* [Records shown]:

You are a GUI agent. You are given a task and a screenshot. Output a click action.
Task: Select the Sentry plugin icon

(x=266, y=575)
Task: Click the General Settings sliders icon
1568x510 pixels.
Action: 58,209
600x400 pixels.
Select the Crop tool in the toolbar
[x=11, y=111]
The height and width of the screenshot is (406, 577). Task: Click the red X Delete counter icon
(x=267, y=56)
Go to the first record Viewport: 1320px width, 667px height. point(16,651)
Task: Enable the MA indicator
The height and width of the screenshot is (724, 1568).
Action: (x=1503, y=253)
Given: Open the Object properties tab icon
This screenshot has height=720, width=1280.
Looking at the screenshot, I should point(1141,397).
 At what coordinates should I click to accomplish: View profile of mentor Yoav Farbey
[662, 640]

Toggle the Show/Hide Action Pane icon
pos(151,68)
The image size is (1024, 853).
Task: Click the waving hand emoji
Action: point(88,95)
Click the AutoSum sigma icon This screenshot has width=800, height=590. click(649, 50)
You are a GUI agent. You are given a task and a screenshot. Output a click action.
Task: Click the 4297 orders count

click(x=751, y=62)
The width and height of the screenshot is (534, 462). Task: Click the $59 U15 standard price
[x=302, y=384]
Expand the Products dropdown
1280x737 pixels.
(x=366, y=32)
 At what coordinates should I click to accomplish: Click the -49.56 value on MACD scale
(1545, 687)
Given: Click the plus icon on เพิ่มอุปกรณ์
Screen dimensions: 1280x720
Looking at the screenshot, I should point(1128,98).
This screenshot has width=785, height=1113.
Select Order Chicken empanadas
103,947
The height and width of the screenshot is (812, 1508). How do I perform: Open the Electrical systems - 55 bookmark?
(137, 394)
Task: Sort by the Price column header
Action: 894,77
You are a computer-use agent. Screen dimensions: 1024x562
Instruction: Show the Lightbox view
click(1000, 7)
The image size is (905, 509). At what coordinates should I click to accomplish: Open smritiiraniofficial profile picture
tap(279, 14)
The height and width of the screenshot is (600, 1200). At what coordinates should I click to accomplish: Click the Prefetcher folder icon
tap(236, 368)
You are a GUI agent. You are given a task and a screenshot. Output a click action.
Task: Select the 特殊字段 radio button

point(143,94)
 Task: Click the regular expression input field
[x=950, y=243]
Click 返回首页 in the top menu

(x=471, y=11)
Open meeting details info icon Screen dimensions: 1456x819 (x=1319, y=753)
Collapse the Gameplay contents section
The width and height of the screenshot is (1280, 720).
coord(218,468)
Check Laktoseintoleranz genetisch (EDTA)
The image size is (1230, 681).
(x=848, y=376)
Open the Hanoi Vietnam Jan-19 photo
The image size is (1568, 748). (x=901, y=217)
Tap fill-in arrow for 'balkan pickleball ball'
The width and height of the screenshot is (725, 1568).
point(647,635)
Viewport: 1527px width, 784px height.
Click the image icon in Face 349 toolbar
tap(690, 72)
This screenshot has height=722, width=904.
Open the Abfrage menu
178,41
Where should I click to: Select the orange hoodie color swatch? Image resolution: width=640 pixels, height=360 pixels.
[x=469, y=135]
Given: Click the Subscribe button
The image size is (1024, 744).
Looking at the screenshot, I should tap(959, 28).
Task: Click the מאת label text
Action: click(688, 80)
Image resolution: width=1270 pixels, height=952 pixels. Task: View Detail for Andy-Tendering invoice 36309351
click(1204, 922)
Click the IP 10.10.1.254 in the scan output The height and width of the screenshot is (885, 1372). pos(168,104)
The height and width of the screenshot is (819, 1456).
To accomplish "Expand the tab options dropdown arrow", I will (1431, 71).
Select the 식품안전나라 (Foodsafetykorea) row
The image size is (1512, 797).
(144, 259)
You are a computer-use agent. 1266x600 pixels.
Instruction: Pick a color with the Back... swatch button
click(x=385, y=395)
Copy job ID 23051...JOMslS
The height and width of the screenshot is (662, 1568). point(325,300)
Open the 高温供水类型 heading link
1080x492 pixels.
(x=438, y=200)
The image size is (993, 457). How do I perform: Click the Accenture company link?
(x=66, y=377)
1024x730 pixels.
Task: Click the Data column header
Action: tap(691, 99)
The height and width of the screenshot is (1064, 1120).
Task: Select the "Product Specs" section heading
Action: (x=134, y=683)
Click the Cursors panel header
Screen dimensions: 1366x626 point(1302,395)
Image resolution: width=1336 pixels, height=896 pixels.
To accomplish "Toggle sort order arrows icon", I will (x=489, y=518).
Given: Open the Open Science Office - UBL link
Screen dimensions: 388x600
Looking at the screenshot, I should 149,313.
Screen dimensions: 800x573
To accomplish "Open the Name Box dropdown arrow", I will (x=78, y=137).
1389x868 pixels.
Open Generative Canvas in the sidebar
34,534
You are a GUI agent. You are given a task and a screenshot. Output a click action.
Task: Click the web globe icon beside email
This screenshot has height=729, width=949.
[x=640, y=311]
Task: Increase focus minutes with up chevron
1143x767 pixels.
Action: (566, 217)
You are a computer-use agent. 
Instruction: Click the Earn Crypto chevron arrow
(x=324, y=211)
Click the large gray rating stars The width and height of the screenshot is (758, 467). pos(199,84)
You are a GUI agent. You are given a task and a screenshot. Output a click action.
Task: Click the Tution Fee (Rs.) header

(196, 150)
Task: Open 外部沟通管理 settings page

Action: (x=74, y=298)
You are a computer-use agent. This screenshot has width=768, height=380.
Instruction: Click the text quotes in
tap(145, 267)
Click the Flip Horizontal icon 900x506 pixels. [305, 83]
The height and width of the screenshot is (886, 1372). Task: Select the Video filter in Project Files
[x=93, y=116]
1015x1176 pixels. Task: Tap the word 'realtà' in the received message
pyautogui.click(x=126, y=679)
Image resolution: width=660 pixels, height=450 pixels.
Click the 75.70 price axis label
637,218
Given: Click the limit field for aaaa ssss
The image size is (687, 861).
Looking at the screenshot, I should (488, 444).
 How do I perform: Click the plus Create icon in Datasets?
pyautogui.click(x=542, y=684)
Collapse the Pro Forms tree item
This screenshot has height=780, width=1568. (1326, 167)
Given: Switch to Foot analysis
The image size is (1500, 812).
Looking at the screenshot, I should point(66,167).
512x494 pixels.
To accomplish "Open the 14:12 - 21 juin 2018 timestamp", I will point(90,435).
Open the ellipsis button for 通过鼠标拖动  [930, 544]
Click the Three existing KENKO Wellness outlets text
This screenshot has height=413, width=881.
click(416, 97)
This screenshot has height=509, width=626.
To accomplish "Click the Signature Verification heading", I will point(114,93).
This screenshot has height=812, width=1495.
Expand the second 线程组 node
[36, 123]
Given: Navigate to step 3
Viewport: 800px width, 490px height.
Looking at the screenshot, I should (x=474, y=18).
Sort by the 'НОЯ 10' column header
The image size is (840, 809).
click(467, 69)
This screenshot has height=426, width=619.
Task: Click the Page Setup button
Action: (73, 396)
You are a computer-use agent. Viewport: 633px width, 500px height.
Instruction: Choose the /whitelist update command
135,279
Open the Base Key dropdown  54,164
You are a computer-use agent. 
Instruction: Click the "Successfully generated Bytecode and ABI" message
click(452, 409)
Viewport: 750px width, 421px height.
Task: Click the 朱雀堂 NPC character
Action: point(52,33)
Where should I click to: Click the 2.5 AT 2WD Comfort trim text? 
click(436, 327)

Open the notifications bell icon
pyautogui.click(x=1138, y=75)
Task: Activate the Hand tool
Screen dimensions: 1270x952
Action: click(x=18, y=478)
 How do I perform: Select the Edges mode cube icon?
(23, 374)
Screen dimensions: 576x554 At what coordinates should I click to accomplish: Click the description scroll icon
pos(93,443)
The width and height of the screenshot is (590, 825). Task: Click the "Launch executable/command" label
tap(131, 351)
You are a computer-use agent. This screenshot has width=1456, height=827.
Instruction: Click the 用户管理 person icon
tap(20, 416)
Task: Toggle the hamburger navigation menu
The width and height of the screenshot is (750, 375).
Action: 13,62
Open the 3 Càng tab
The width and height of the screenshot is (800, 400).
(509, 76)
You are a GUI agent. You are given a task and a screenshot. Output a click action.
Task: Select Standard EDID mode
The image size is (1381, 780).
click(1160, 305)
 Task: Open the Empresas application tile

* [Required work]: Could you repeat the material above word for word, from its first line through the line containing "Click the AutoSum", including that line?

* [Complete output]:
You are a GUI agent. You are given a task and a screenshot. Output a click action.
Task: Select the Sentry plugin icon

(x=266, y=575)
Task: Click the General Settings sliders icon
1568x510 pixels.
Action: 58,209
600x400 pixels.
Select the Crop tool in the toolbar
[x=11, y=111]
The height and width of the screenshot is (406, 577). Task: Click the red X Delete counter icon
(x=267, y=56)
Go to the first record Viewport: 1320px width, 667px height. point(16,651)
Task: Enable the MA indicator
The height and width of the screenshot is (724, 1568).
Action: (x=1503, y=253)
Given: Open the Object properties tab icon
This screenshot has height=720, width=1280.
Looking at the screenshot, I should point(1141,397).
 At what coordinates should I click to accomplish: View profile of mentor Yoav Farbey
[662, 640]

Toggle the Show/Hide Action Pane icon
pos(151,68)
The image size is (1024, 853).
Task: Click the waving hand emoji
Action: point(88,95)
Click the AutoSum sigma icon This screenshot has width=800, height=590. click(649, 50)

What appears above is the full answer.